Market Notes: Energy Traders in Denial and an Incessantly Rising Dollar?

Includes: DIA, KBE, QQQ, SPY
by: Carlos X. Alexandre

The Fed kept QE on the table, undisturbed as planned, and has already pumped over $100 billion into the street. Interest rates and the dollar continue to increase while equities appear to struggle — or are just adjusting — to the new reality. Gold bugs are completely confused, because economic data runs counter to their predictions of inflationary pressure and by now the dollar should be drowning, further defying the skeptics that swore that the Fed’s Quantitative Easing policy would weaken the currency.

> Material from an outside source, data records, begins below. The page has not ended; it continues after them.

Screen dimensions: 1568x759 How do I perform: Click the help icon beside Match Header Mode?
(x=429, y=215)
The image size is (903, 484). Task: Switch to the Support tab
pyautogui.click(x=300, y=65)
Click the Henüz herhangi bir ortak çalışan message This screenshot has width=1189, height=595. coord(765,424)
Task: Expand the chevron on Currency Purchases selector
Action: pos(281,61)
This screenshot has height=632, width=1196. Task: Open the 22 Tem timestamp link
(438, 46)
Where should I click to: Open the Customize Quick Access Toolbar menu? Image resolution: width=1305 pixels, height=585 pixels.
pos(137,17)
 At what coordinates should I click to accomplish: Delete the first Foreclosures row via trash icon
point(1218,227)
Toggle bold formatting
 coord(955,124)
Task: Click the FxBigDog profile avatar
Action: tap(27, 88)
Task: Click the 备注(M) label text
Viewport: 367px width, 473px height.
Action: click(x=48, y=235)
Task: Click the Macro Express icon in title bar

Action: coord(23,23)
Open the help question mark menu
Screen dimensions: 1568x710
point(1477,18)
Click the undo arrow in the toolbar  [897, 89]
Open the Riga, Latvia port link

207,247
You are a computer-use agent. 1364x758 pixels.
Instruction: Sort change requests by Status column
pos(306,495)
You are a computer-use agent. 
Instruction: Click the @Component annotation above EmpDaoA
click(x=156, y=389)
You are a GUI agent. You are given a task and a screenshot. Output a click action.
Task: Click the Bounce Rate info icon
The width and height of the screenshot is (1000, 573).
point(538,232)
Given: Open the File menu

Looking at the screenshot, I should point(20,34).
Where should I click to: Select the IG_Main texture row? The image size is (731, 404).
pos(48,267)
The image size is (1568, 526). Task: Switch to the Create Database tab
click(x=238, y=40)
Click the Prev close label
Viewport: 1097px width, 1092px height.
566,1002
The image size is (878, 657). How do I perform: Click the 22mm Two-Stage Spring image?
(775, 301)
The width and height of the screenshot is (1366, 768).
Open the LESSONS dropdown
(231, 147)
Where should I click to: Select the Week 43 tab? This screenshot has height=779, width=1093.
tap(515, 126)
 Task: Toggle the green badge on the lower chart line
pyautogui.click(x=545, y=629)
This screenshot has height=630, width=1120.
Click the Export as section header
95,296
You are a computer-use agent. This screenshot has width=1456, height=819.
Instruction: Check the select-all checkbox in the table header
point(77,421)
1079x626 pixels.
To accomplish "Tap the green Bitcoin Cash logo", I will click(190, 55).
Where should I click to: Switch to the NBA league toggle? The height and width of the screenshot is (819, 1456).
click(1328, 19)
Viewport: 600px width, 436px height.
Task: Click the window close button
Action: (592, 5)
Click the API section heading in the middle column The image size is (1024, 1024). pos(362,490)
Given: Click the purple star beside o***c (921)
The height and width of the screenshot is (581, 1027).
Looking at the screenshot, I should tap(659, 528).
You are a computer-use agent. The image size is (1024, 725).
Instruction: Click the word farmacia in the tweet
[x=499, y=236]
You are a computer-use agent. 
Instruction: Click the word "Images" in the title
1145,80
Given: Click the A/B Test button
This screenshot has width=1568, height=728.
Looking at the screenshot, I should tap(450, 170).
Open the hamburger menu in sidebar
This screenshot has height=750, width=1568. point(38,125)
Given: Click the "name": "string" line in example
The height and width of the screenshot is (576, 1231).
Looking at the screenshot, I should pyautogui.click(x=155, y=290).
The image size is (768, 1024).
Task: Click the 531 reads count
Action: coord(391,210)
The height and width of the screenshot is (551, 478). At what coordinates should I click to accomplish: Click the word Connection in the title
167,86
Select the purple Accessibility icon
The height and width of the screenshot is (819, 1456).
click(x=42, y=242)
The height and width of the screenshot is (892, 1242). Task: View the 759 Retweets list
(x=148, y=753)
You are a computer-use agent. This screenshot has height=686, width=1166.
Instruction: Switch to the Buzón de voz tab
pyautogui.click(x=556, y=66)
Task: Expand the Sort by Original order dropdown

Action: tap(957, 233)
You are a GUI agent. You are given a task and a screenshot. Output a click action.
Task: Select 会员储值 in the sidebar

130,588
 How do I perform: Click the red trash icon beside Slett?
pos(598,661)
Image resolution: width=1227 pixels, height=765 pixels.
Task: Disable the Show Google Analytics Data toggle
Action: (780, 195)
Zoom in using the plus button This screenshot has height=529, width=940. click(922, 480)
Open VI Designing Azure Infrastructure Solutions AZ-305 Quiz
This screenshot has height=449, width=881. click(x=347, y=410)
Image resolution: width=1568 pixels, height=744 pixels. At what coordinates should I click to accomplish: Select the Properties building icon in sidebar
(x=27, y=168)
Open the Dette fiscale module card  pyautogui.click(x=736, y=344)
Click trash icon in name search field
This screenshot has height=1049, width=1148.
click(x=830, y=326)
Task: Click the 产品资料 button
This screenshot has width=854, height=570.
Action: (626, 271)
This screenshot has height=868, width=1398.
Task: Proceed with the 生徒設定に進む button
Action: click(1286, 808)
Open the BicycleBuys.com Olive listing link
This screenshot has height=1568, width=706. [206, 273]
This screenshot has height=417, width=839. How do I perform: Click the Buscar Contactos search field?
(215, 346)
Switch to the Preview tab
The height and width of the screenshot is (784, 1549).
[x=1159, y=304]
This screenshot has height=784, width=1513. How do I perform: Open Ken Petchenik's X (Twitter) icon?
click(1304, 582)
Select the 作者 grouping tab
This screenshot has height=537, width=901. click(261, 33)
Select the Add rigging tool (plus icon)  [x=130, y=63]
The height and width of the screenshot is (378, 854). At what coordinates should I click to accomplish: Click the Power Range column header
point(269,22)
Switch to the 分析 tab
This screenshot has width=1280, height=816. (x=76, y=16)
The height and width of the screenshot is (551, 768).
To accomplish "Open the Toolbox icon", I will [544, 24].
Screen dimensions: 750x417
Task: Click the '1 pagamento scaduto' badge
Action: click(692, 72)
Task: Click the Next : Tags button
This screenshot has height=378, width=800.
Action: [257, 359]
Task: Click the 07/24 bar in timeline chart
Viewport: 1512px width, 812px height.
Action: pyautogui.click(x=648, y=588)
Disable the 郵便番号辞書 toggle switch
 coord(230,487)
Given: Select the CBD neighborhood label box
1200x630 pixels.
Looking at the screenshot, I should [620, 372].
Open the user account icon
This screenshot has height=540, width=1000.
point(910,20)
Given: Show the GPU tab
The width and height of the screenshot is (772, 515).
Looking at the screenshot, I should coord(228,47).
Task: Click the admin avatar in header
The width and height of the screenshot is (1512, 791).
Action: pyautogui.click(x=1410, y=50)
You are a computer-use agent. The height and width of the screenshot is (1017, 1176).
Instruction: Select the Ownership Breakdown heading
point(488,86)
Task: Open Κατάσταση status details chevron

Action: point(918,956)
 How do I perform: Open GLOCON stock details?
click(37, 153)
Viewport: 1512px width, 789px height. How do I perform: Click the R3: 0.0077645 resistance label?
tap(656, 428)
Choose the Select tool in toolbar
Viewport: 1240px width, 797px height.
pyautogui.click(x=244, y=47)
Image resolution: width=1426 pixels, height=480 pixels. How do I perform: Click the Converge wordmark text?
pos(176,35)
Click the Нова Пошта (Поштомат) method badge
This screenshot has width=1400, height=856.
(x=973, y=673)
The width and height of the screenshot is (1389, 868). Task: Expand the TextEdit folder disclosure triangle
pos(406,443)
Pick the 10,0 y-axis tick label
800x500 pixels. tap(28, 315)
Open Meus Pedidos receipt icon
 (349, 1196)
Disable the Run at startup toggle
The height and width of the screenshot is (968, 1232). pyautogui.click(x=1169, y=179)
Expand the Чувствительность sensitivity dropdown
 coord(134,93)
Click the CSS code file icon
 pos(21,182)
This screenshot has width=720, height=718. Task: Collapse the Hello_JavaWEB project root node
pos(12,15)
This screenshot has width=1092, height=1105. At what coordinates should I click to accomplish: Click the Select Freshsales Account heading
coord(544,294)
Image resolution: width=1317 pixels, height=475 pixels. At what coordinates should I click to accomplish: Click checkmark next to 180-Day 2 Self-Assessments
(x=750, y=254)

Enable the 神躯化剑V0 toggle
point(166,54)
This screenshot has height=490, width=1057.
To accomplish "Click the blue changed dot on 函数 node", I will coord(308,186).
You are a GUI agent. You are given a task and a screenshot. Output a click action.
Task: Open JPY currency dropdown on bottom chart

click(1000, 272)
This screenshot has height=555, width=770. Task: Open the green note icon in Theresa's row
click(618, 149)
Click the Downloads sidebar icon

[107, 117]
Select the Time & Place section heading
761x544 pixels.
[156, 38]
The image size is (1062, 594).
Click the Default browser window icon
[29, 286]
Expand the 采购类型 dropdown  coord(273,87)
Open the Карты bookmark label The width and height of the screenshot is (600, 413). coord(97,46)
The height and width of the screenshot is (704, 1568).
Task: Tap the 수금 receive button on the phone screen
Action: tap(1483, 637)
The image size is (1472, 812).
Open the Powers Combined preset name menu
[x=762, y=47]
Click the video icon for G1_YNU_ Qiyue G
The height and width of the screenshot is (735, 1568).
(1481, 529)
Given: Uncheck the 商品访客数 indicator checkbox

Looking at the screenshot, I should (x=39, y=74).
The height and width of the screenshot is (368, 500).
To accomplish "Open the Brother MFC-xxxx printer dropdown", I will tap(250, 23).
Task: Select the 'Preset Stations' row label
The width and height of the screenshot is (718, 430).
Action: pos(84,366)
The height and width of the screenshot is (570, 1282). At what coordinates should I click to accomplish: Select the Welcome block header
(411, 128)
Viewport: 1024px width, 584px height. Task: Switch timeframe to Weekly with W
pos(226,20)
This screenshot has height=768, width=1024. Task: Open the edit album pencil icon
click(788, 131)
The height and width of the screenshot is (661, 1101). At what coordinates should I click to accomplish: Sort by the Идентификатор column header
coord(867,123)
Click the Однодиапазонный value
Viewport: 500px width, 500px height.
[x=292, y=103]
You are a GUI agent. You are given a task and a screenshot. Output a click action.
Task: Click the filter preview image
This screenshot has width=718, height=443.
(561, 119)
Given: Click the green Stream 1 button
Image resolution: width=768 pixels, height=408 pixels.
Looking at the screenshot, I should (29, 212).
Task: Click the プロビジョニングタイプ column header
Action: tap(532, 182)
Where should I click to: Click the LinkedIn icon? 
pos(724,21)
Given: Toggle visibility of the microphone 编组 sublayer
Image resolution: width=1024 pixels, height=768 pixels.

It should have, but there’s more at play here than meets the eye!

In addition, and according to the ever reliable Fed, economic activity is anemic at best. Yet Copper is now at the same level that it was in the Spring of 2008, getting over $4 per pound and quickly reaching for overbought territory. Misplaced economic hope is behind its ascent, and the influx of cash into the commodity arena will soon look for the door, because raw demand is counter to supply prices, and the expectation of further appreciation will be met with reality.

Click to enlarge:


Oil Inventory 2007-2010

Furthermore, what is one to make of the largest weekly drop in oil inventories (-9.9 million barrels) in nearly 4 years? Maybe an abnormality, and according to the EIA’s report,

U.S. crude oil imports averaged 7.7 million barrels per day last week, down by 1.4 million barrels per day from the previous week. At 346.0 million barrels, U.S. crude oil inventories are above the upper limit of the average range for this time of year. Total motor gasoline inventories increased by 0.8 million barrels last week and are in the upper half of the average range. Total motor gasoline inventories increased by 0.8 million barrels last week and are in the upper half of the average range.

It appears that, despite an increase in total oil consumption of 3.2% over the last 4 weeks compared to the same period one year ago, demand is easing while oil traders appear to be in a state of denial.

The long-term trend for the Dollar changed from neutral to positive, and the long-term trend for the Yen switched from positive to neutral. I wrote the article Special: Did Bernanke Have a “Flash of Genius?” on November 5, 2010. While I was attempting to create an entertaining piece, there was a “bit” of truth to it. I did say that Treasuries could not be dumped, and by that I meant wholesale, such as the Chinese Politburo going to market with wheel barrows full of U.S. bonds. Their hands are tied! It’s the private investor doing the selling, and it’s taking place in every sovereignty on the planet. Better yet, the private investor is demanding increasingly higher rates from everyone, because politicians of all stripes cannot just spend without consequences.

We live in very unusual times and the current environment is far more complex than it looks. Oh Boy, do the usual ETFs look good (NYSEARCA:SPY), (NYSEARCA:DIA), (QQQQ), and (NYSEARCA:KBE), even if a short-term drop ensues—which I doubt! Stay tuned!

Disclosure: I have no positions in any stocks mentioned, and no plans to initiate any positions within the next 72 hours.